MLGProPlayer wrote: »And another thought related to Vivec: why did we need Vivec to stop the meteor from falling on Vvardenfell?
MLGProPlayer wrote: »Couldn't Almalexia or Sotha Sil have subbed in to hold it up/destroy it while Vivec is weakened?
MLGProPlayer wrote: »It seemed like a whole lot of drama for something that could have easily been resolved.
Korah_Eaglecry wrote: »Solutions that are at the edge of a blade or the tip of a staff.
starkerealm wrote: »It is. The problem is, all three of the people who could have stopped it didn't, because they're all egocentric idiots. Canonically, egocentric idiots. They went up there, and decided to lick the severed heart of a god, because it sounded like good times. They're lucky that all Azura did was blast their race into a new skin tone. A fact that sails right over their little heads.
When I was reading of Sotha Sil I came across this:
Sotha Sil:
Thieves? An interesting concept. Did we steal the essence of the Divine, or was it given to us freely, that we might lead our people into a new age?
Few called us thieves when by words and by rite the Princes of Oblivion were bound to a truce. Fewer still when Mehrunes Dagon broke that truce and himself was broken on the soil of Mournhold.
The events of Red Mountain happened so long ago. What has Lord Vivec told you about that day? Did he wrap it in riddles, give you an array of possible pasts all leading to the same inevitable future? That is his way.
Do not curse him for this, as this is what he is. A puzzle. The opposition to his own viewpoint.
Almalexia would tell the story best, I think. She of us all was the closest to Nerevar. Lover. Counsel. General. And she of us all wears the mantle of a god most proudly. She has walked among the people and learned their frailties. Learned them well.
Men of god? Gods of men? Which should you fear most?
You wonder where the Dwemer have gone? Perhaps better to wonder why one remains. Even gods dislike the absolute, for it stinks of something larger than themselves.
Still I watch.
from here: https://www.imperial-library.info/content/sotha-sils-last-words
which just made me wonder would this power have been given to them freely.
starkerealm wrote: »It is. The problem is, all three of the people who could have stopped it didn't, because they're all egocentric idiots. Canonically, egocentric idiots. They went up there, and decided to lick the severed heart of a god, because it sounded like good times. They're lucky that all Azura did was blast their race into a new skin tone. A fact that sails right over their little heads.

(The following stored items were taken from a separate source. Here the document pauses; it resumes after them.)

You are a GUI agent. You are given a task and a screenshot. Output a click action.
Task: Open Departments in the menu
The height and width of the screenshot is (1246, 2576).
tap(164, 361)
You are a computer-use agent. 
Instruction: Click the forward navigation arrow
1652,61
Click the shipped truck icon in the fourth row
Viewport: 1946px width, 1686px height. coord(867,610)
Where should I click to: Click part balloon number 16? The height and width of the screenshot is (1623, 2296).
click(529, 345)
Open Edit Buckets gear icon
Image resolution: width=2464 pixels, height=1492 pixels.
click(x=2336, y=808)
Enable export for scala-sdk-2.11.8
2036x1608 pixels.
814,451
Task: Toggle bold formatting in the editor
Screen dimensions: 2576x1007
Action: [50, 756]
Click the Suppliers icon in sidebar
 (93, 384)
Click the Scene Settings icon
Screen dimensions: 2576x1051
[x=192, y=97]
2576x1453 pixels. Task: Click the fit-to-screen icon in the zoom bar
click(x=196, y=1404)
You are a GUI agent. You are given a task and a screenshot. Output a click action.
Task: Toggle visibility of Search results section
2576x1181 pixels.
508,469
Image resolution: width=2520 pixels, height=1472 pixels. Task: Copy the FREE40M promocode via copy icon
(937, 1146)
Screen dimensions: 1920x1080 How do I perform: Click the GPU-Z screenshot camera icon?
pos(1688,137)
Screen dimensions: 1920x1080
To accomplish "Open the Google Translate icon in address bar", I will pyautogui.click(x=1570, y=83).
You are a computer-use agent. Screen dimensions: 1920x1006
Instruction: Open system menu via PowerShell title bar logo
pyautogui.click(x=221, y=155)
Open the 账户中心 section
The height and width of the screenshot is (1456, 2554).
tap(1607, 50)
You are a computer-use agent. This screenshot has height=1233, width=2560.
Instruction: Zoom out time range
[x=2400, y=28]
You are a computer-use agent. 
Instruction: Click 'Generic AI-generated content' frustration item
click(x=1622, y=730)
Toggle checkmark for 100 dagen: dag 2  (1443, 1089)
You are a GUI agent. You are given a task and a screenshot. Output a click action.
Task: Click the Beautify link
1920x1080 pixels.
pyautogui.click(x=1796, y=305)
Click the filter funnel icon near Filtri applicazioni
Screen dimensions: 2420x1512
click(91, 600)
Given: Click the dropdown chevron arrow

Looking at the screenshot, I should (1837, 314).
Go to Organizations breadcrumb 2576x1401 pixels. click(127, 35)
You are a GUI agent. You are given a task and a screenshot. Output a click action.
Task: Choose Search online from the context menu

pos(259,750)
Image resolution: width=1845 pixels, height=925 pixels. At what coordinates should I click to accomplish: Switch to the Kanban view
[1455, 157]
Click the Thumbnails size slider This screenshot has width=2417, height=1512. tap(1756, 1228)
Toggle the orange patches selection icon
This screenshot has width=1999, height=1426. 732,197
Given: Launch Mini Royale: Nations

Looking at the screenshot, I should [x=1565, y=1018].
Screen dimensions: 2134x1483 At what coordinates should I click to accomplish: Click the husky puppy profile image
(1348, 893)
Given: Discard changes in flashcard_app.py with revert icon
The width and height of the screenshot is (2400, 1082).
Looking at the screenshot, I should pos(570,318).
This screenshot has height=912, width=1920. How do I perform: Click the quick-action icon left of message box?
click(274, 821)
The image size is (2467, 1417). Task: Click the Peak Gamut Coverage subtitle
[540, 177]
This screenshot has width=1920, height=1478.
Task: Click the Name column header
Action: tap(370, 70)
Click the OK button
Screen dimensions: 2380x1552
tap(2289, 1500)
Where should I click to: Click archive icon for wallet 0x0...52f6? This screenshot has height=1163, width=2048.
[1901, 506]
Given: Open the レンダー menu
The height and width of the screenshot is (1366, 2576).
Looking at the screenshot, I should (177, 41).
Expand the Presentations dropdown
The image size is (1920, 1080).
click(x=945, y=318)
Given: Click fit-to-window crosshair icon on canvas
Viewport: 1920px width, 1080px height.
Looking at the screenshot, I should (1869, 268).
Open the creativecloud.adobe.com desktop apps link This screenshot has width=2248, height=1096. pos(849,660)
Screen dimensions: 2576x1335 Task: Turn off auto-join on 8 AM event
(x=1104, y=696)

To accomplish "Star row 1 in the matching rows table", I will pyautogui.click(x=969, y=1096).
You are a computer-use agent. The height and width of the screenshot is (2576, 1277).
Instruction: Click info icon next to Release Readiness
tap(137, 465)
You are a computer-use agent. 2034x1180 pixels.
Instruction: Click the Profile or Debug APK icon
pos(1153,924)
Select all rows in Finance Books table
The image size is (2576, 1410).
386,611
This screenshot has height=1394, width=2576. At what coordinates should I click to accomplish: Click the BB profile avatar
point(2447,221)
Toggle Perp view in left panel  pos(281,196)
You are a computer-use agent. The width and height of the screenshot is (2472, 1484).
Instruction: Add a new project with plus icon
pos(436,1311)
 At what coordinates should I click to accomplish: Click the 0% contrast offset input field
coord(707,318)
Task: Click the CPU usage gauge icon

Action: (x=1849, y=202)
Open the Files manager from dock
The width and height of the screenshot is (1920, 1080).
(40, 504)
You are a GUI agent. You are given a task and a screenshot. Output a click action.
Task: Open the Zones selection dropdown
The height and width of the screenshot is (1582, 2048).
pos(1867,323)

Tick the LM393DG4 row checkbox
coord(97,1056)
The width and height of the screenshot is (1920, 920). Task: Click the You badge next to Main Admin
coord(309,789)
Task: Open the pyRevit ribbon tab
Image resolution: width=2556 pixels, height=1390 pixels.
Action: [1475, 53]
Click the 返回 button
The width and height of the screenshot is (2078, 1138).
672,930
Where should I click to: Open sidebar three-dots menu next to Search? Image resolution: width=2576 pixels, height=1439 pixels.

Woah woah woah, I agree that Vivec and Almalexia are self centered fools who constantly deceive their people, But from all we know Sotha Sil is a good guy. His intention is always to improve the world, at first by leading his people, and later by literally trying to improve the world (by making a better one).
Unlike Almalexia, if asked Sotha SIl probably would have helped with Baar Dau, but asking him is the issue since hes locked away in The Clockwork City.
We know that Almalexia and Vivec are ill-intentioned Sociopaths. But from everything we know Sotha Sil is still good, just a little introverted.
FoolishHuman wrote: »Our characters don't know that the tribunal stole the power from the heart or that they betrayed nerevar. We just have to believe that they are genuine deities and that the natural order is that the divine energy is with them.